Background:
Age: 20
Occupation: Junior biomed major
Height: Low 160s
Goal: 6-8cm
10 days until the surgery date. I won't be disclosing the location but this surgeon operates mainly on the spine, hip, knee, deformities, with limb discrepancy and CLL on the side. I firmly believe I'm in good hands. He requires physical therapy at his institution once the patient reaches 2-3c,. but he teaches us basic stretches before professional assistance.
One downside is my surgeon not performing ITB releases and recommending femur lengtheners to stop before 6cm. With a 20ga needle and some topical lidocaine, I will perform a modified 5-7mm anterior/posterior hemisection with medial piecrusting when I hit the 2cm mark. I do not have the tools or assistance for a Z-plasty so I will take the percutaneous route. Me and a couple buddies successfully performed a gynecomastia removal on a friend and I know to avoid the peroneal nerve and lateral circumflex descending artery. Most ITB releases are basic sectionings and not Z-plasties anyway.
DISCLAIMER: I do not advocate for anyone to replicate my decisions.
Quote from: jerrytheman on June 05, 2023, 12:18:18 PMSounds like Turkey. LON femur is a huge no no. and 8cm no ITB release is another bad thing (not as bad as LON femur ). Wishing you luck and will be in support of your journey.
Not Turkey, and thanks for the kind words. Feel free to use me as a guinea pig.
Quote from: TheDream on June 05, 2023, 12:37:19 PMWhy not just save up some more and then go to a doc that offers an ITB release?
To my knowledge it's a robbery paying several thousand for a soft-release tenotomy. It takes a couple minutes at most and I'm sacrificing a minor artery worst-case scenario. I already planned the lowest risk angle to insert the needle, it takes 1-1.5mm of skin and fat to reach the tendon on both sides.

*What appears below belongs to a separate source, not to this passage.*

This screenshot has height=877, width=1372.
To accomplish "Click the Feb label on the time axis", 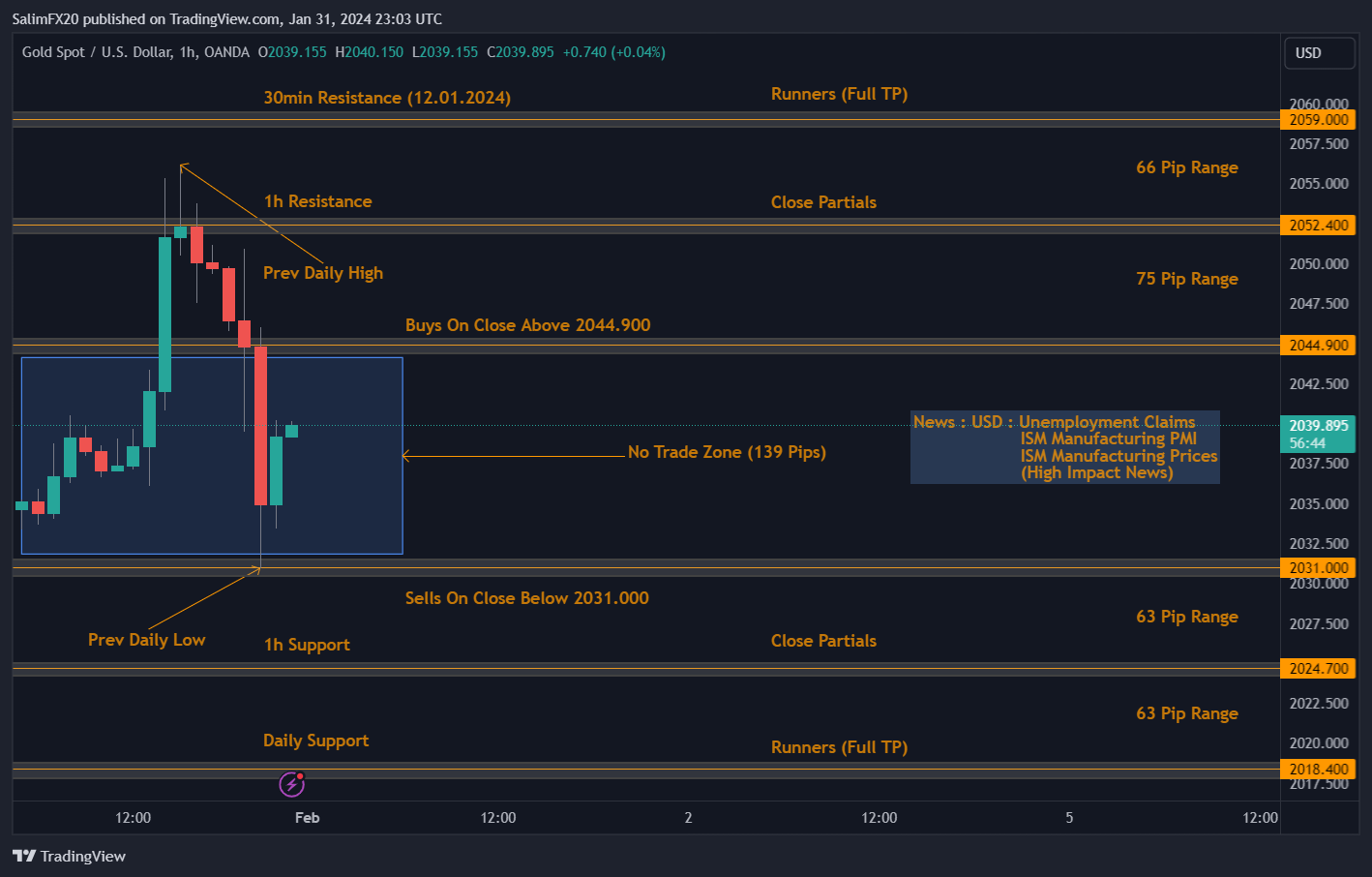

Word of advice: be already doped on opioids the afternoon/night after the operation, do not wait to ask the nurses after the nerve block wears off. Waking up, I felt discomfort in my lower body and after several hours I got hit with a constant 6-7/10 pain even with a morphine drip. I yelled for a nurse and she gave me a 50mcg/hr transdermal patch. I teared up when the fentanyl started working.
On Day 5 the doctor ordered 1.5mm/day for 2 weeks and slowing down to 1/1.25mm depending on how I feel. He tells me some patients with very thick muscles resist the mechanism and need 2mm/day until their legs start to atrophy. He does not allow weightbearing since he is cautious about the screws coming loose, as corrective surgery isn't a solution because there won't be enough remaining bone to fixate. He also limits weightbearing until 8 weeks after the exfix removal and nailing, because the new supporting nails sometimes collapse.
Quote from: Stubborn Knucklehead on June 19, 2023, 11:30:10 AMDoing 1.5mm a day nearly killed me, I couldn’t possibly imagine doing 2mm a day and it being healthy. Any doctor who tells you to lengthen 2mm a day is not to be trusted. One guy at the clinic I am at did 2mm a day for some of his lengthening and now he has serious complications with the bone not filling in the hollow gap, and now he needs stem cells to regrow it. Highly advise against going above 1mm a day.
He did say the 2mm/d is an extreme example, and it's sustained only for about a week. It's used to prevent early union in young athletic patients that resist the initial distraction with their muscular legs. The bulk of the distraction phase is at 1mm per day and 0.75mm towards the end.